The Rollout Rush
When governance changes deploy too fast without communication, preparation time, or considering whether teams are ready to adapt.

Edition #11: The Rollout Rush
"Production deployments started failing this morning. Turns out security rolled out a new policy last night that blocks our CI/CD service account."
A DevOps team discovered a governance change when their pipeline broke. No announcement, no preview period, no documentation update - just enforcement that started blocking legitimate automation. Three other teams hit similar issues throughout the day, all scrambling to understand what changed and how to fix it.
The intent behind the new policy was good governance. The rollout approach was not.
When governance teams optimize for their own velocity rather than the organization's capacity to absorb change, teams experience governance as something that breaks their workflows instead of supporting them. Emergency exception requests immediately undermine the controls you just deployed.
This is The Rollout Rush - when governance changes deploy too fast without communication, preparation time, or considering whether teams are ready to adapt.

WHAT IS BEING ASKED —
In the Rollout Rush article, why do teams end up seeing governance as something that breaks their workflows rather than supporting them?

GIVEN DATA —
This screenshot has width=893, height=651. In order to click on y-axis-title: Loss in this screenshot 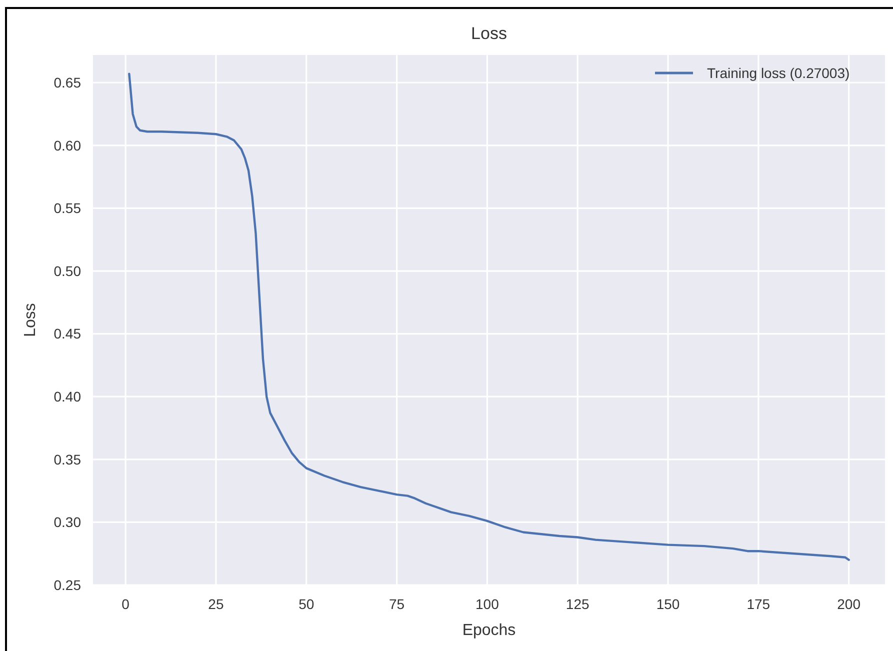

WRITTEN RESPONSE —
Governance teams optimize for their own velocity instead of the organization's capacity to absorb change. Policies are enforced with no announcement, preview period, or documentation update, so teams find out when legitimate work such as a CI/CD pipeline suddenly fails.